Eerst een zoete, gele, kruidige vodka – Żołądkowa Gorzka voor de liefhebbers – die voortkomt uit de tijd waarin de drank gezien werd als een ideaal middel tegen anorexia en maagproblemen. Even vrees ik voor een Fernet-achtige horrordrank, maar dat blijkt al snel ongegrond: dit eerste shot vodka gloeit gezellig na in de keel en matcht heel goed met de haring. We zijn goed begonnen en in mijn enthousiasme stoot ik het tweede glas van Vero omver.
Ze had gevraagd wat onze allereerste vodka-experience was, waarna ik natuurlijk leuke herinneringen moest oprakelen aan een marginale vakantie in een Spaanse costa waar we onze avonden en discotheeknachten opleukten met goedkope vodka-orange. De bijbehorende anekdote onthoud ik Vero en mijn ravissante echtgenote en we gaan over naar het tweede shot; namelijk een vodka met absint. Deze Piołunówka is eigenlijk de voorloper van absint en uiteraard werd ook deze variant vroeger, toen er alleen maar brave mensen bestonden, vooral gedronken om medische redenen.
We verlaten de hippe Haringambassage en trekken naar het oertraditionele Gościnna Chata, met immense houten tafels, stro in het plafond en diensters die uitgedost zijn alsof ze eerst nog even snel de koeien gaan melken. We krijgen uiteraard geen koeienmelk, maar een aardappelvodka van het kwaliteitsmerk J.A. Baczewski.
De stokerij van de familie Baczewski wordt beschouwd als de oudste in Polen en hun vodka was tot op het moment dat de Luftwaffe in 1939 de fabriek aan flarden schoot ‘s lands populairste exportproduct. Per hoge uitzondering mogen we de vodka mixen met iets anders.
Er zijn een aantal gouden regels verbonden aan het drinken van vodka en een hele belangrijke is dat je het niet drinkt zonder eten – dat doen enkel dronkaards – maar ook dat je het niet mengt met een andere drank. Vodka-orange is dus volledig uit den boze en de volstrekt onlogische combinatie met Red Bull nog veel meer. Maar bij wijze van zoete zonde mogen we de tweede helft van ons glas Baczewski uitgieten in een appelsapje. De niet meteen spectaculaire conclusie is dat dit smaakt naar apfelstrudel.
Warme appeltaart met ijs en slagroom: daar mogen ze mijn pink voor afkappen. Wij eten voor deze gelegenheid echter traditioneel Poolse gerechten, zoals een bruine boterham met smout (vet) en een dikke augurk, een lichtzoet stoofpotje van zuurkool en gemarineerde paddestoelen. We vertellen Vero dat we enkele dagen tevoren in Tsjechië een mand vol paddestoelen waren gaan plukken in het bos, waarna mijn schoonmoeder de exemplaren die G na enig studiewerk als niet-giftig aanduidde in het avondeten verwerkt had.

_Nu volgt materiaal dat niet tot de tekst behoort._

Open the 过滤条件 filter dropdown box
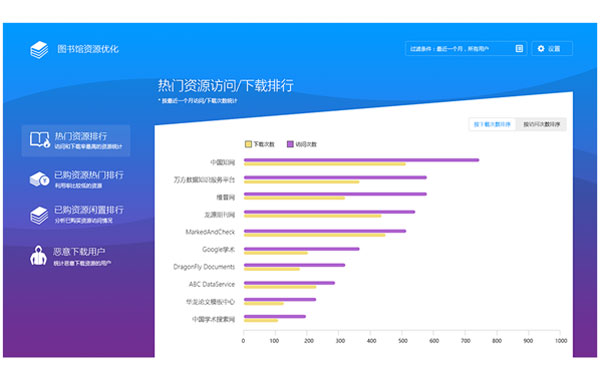The image size is (600, 377). [x=466, y=49]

Deze Poolse zwammen vind ik een pak minder appetijtelijk, maar de twee andere gerechten maken dat ruimschoots goed. Het was alleszins véél lekkerder dan het klinkt. En de kers op de taart komt in de gedaante van een heerlijk shot Żubrówka, ofwel bizongras-vodka. In het gigantische Poolse woud van Białowieża leven bijna 1.000 bizons, die duur bizongras eten en van dat dure gras wordt dus vodka gemaakt. Tot dusver vinden wij deze de allerbeste en enkele dagen later zullen we een fles Żubrówka meenemen naar Tsjechië, maar ook niet veel verder dan daar.
De derde en laatste halte van de Vodka Tour brengt ons naar een compacte (een veelgebruikt eufemisme om te verdoezelen dat iets eigenlijk veel te klein is), gezellige bar met de originele naam Wodka Cafe Bar.
Echt off the beaten track is deze kroeg niet, gezien de meer dan gemiddelde aandacht op Tripadvisor en Facebook, maar met meer dan honderd soorten van Polens populairste drank op voorraad heeft de Wodka Bar zeker zijn plaats in deze gezapige excursie.
Ik wring me op soepele wijze tussen stoel en tafel en we krijgen opnieuw een patattenvodka, maar dan deze keer een gedistilleerde, alsmede een met hazelnoten geïnfuseerde variant, luisterend naar de vlot uitspreekbare merknaam Soplica orzech laskowy. De maag wil ook wat, maar na mijn schranspartij op de vorige halte toch liefst niet opnieuw een berg Poolse boerenkost en dus ben ik enigszins opgelucht dat het hier beperkt blijft tot een gefermenteerde augurk.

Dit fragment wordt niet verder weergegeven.